Back to morning mass today for the first time in ten days. And why not, when you worship in a church as beautiful as St. Mary Star of the Sea in Beverly?
I know there are many who look at the Catholic Church as wealthy and its real estate as a tragic waste of resources. Couldn't all the money that went into building this church (100 years ago) and thousands of others have been better used to feed the poor?

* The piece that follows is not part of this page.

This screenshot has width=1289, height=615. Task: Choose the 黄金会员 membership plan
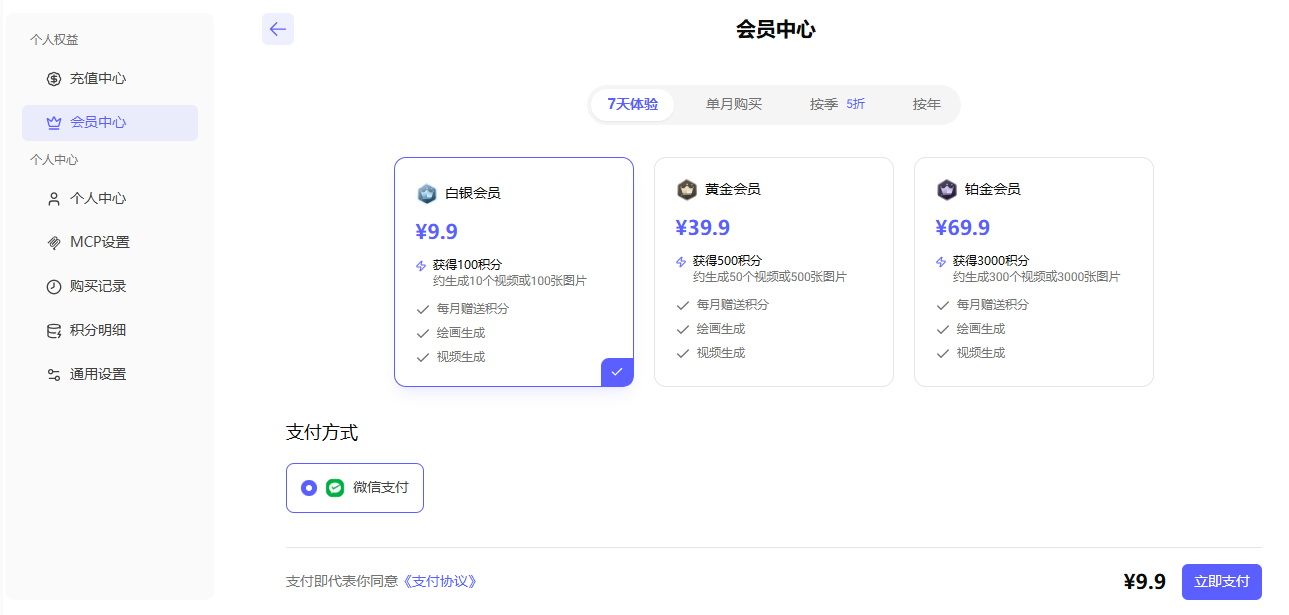click(773, 270)
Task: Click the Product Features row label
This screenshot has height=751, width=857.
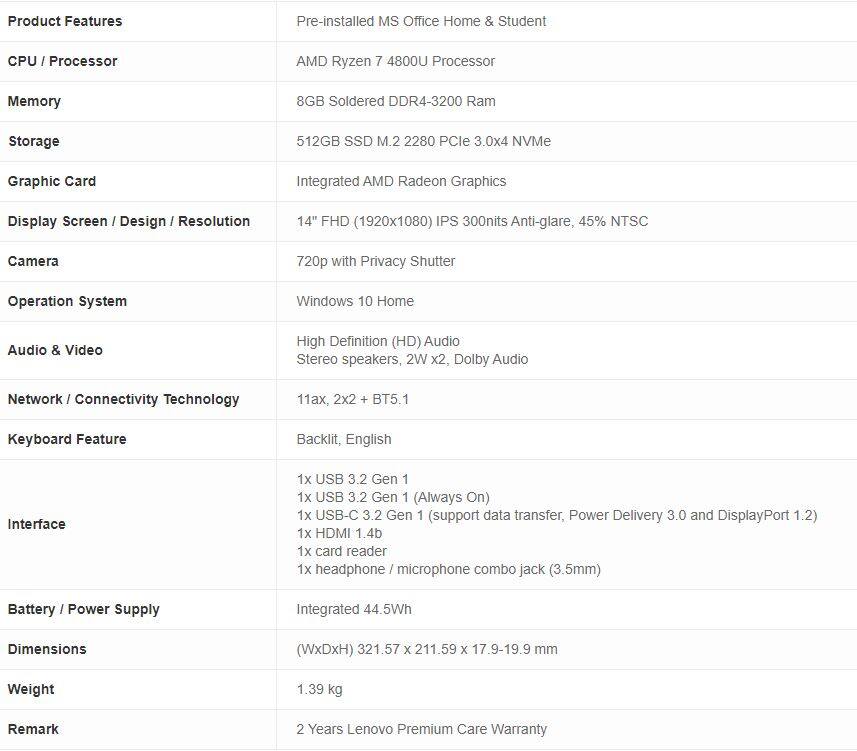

Consider that each pane of stained glass, each star painted in gold leaf on the wall behind the altar was put there not to enrich some prelate but to praise God. An antiphon from morning prayer today asks us to consider praise as the proper sacrifice to God. By praising God in a church as beautiful as this, I momentarily disconnect from my selfishness and especially from my belief that I made myself, I control my life, I am in charge. For a few moments, I give up, I sacrifice this mistaken sense of myself as enlightened, powerful, right. And I can come into a state in which I am receptive to God's will and to the true beauty and goodness of His creation. The poor in me, that quiet kernel of goodness in me and in you, my brother and sister, is fed.
Blessed are the poor who can worship in a church as beautiful as this.
[Thanks again to Adam DesRosiers for his beautiful photograph. Adam's wife Jenn gave birth to their first child, Julian DesRosiers, last Thursday. Mother and son are doing fine, and Adam was last seen skipping down the street with a dazed look on his face.]